History

United Kingdom
- Name: HMS Gipsy
- Acquired: 1804 by purchase
- Fate: Sold 1808

General characteristics
- Tons burthen: 121 (bm)
- Length: Overall: 68 ft 8 in (20.9 m); Keel: 57 ft 0 in (17.4 m);
- Beam: 20 ft 0 in (6.1 m)
- Depth of hold: 8 ft 0 in (2.4 m)
- Sail plan: Schooner
- Armament: 10 × 4-pounder guns

= HMS Gipsy (1804) =

UK naval schooner 1804–1808

HMS Gipsy was purchased at Jamaica in December 1804. She was probably the Dutch schooner Antilope, and the government of Barbados had previously hired her. She was sold in 1808.

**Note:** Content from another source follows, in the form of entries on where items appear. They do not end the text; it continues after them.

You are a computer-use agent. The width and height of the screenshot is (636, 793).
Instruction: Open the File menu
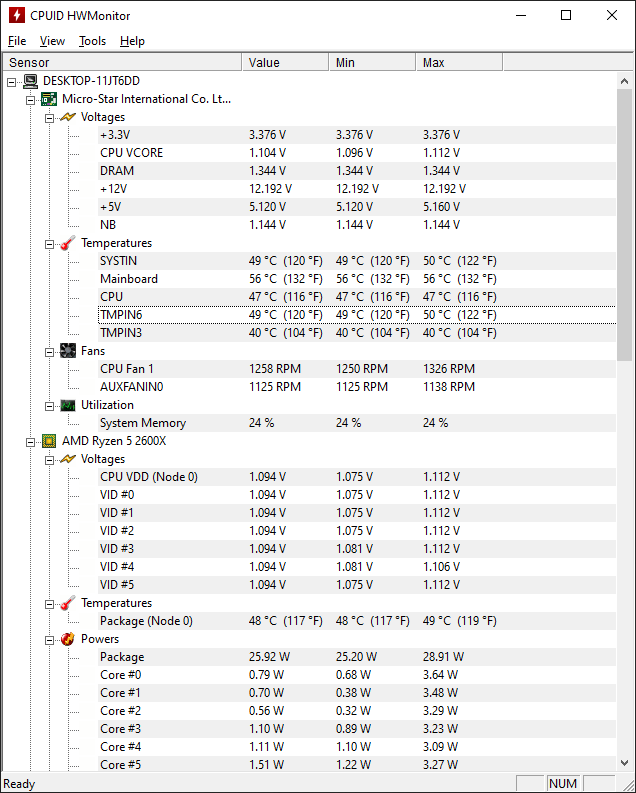click(17, 41)
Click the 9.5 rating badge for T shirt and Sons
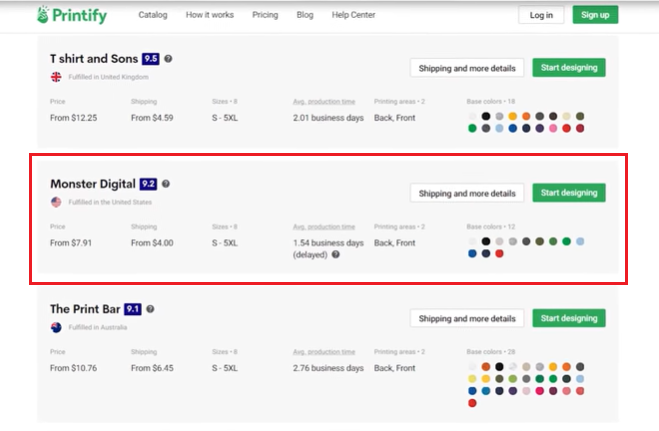Screen dimensions: 659x431 152,59
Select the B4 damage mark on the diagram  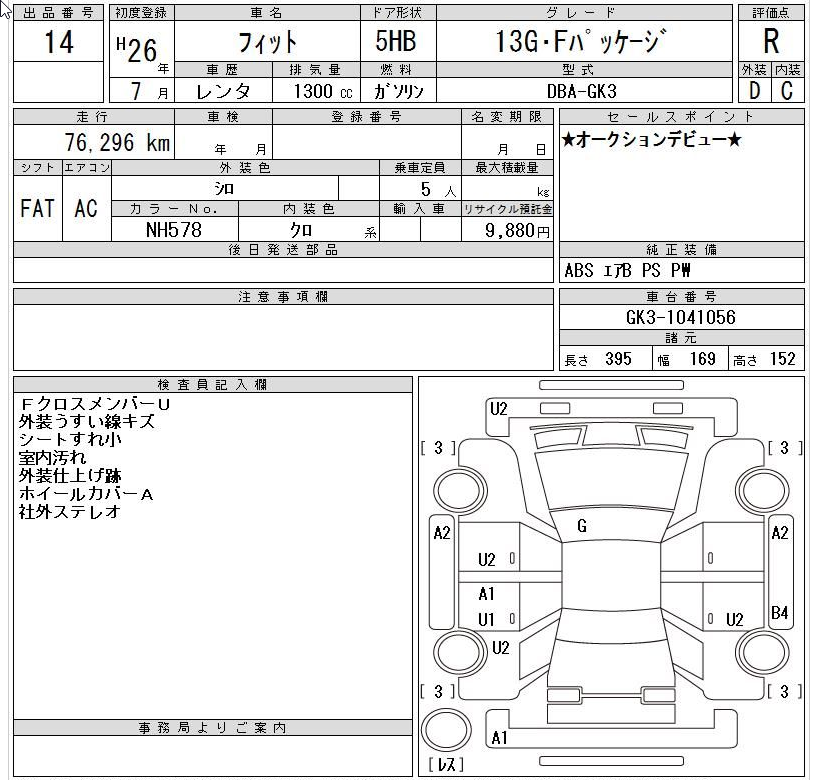(780, 612)
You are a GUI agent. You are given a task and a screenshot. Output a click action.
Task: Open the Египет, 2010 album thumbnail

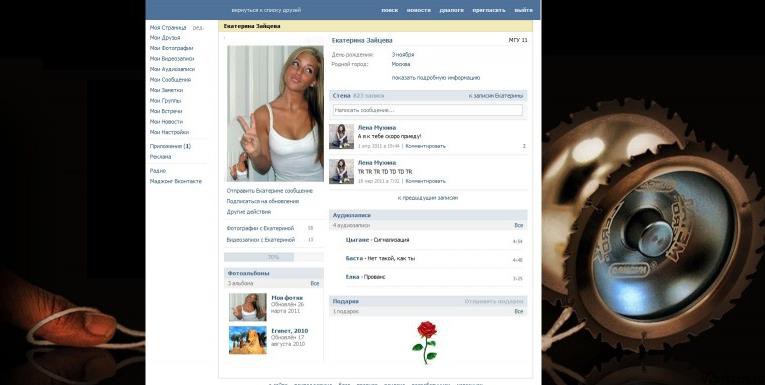(248, 340)
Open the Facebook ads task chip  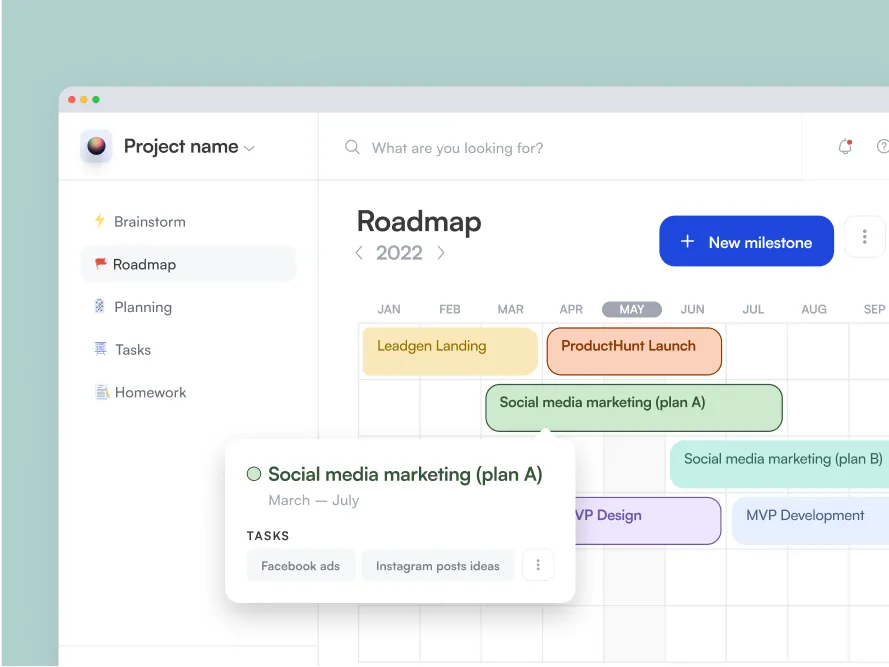click(301, 565)
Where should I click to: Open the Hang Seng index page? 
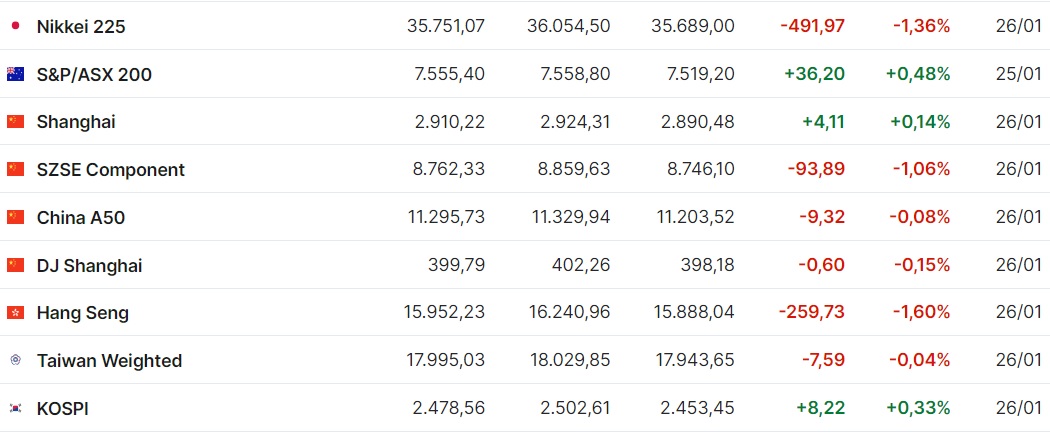tap(83, 313)
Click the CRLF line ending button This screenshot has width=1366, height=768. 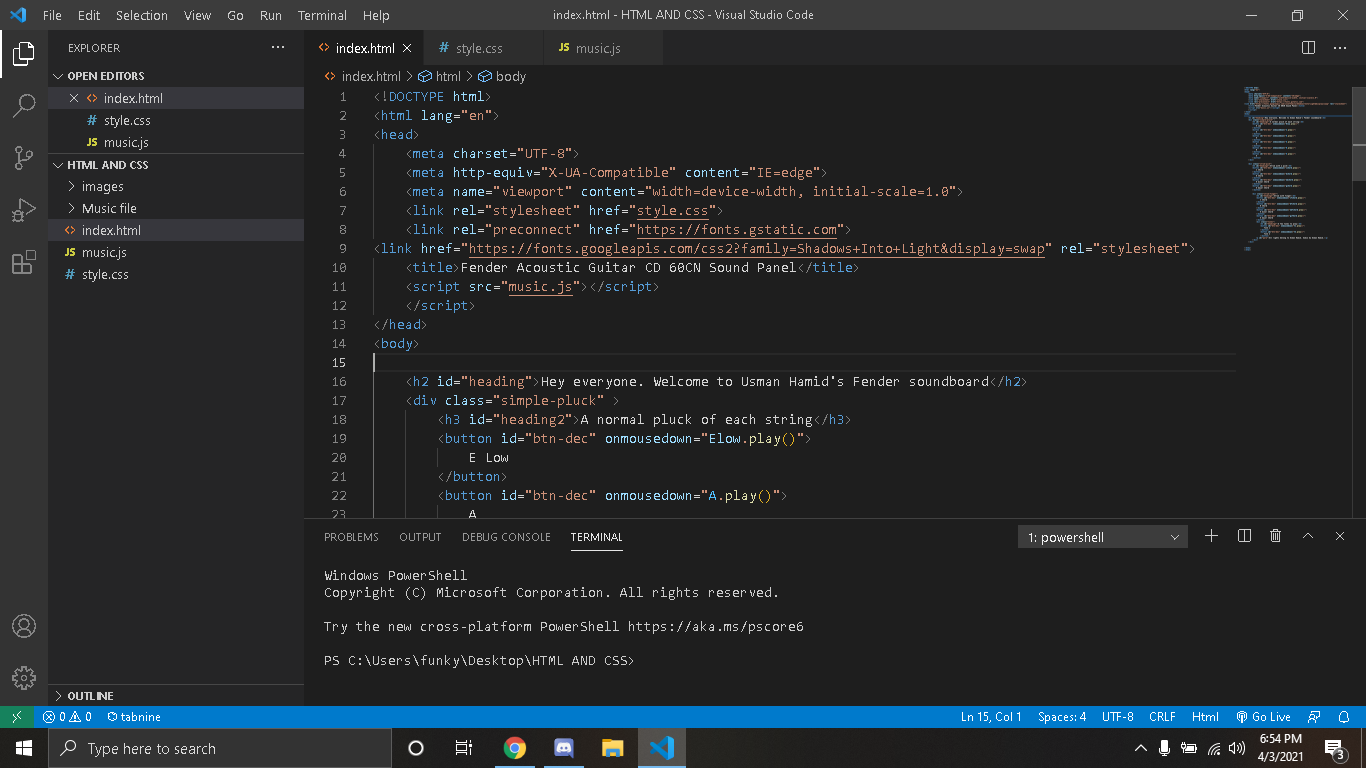1162,717
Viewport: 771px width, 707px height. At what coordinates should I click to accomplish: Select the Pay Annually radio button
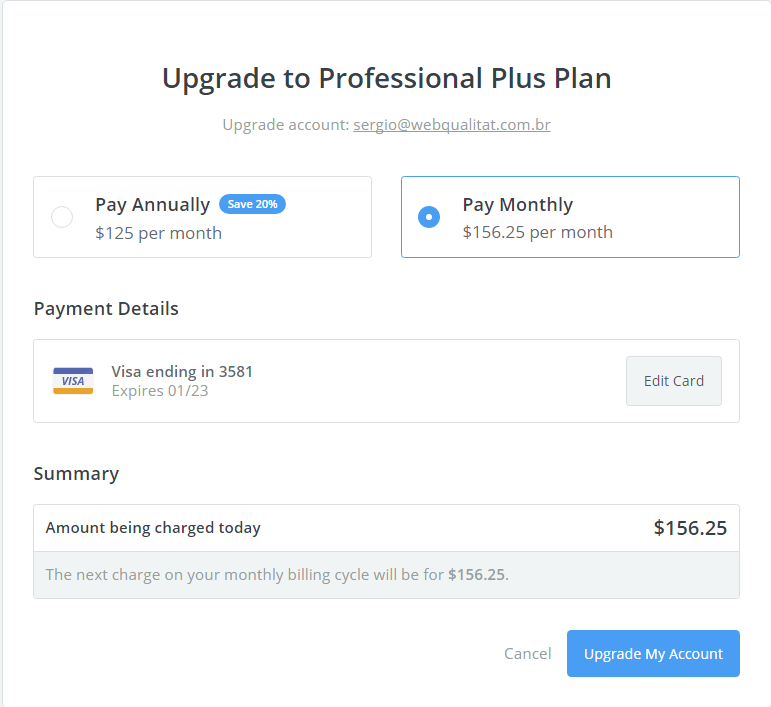(62, 217)
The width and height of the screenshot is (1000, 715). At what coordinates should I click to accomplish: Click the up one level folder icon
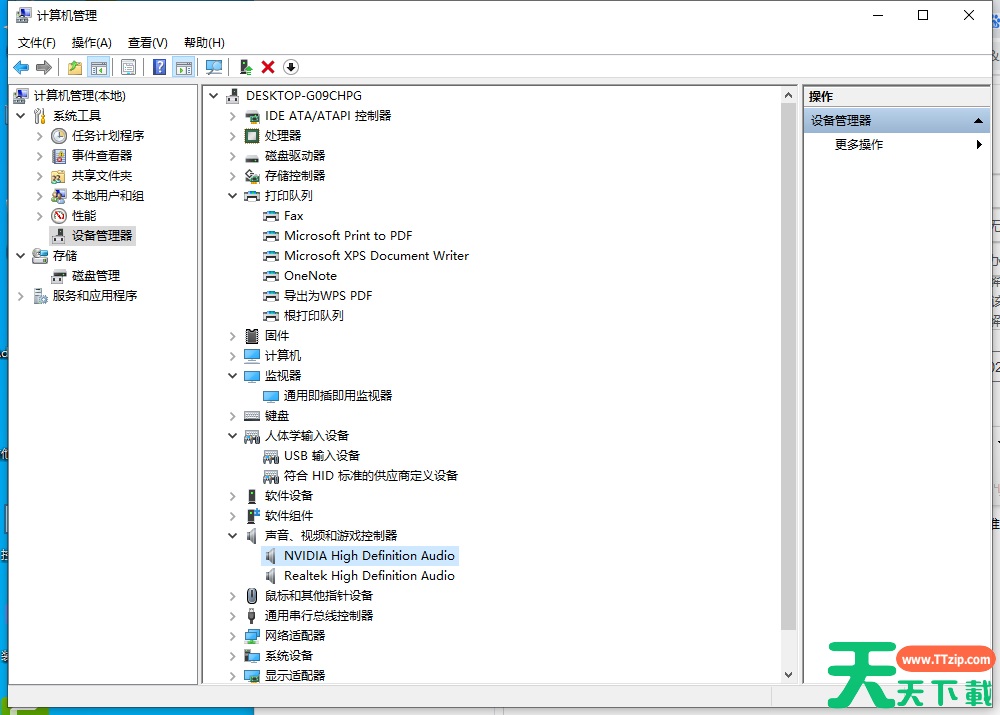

In December 1807 Admiral Dacres, commanding the Jamaica Station ordered the schooners and Gipsy to escort to Cape Antonio (the extreme south-west of Cuba), a merchant vessel sailing from Port Royal to Vera Cruz. On their way back, on 27 December, the two schooners fell in with a Spanish privateer schooner that they captured after a running fight. The privateer Juliana was armed with one long brass 18-pounder amid-ships, and four 12-pounder carronades; she carried 83 men, and had been out from Trinidad in Cuba for three months but had made no captures. In the action the Spaniards had eight men killed and six wounded; the British had only one man wounded. Boyd sent Juliana into port under escort by Gypsy, whose rigging had suffered the most during the chase. (Note: One source gives the name of Gypsys commander as possibly Lieutenant John Boyd, but Boyd was the commander of Gracieuse.)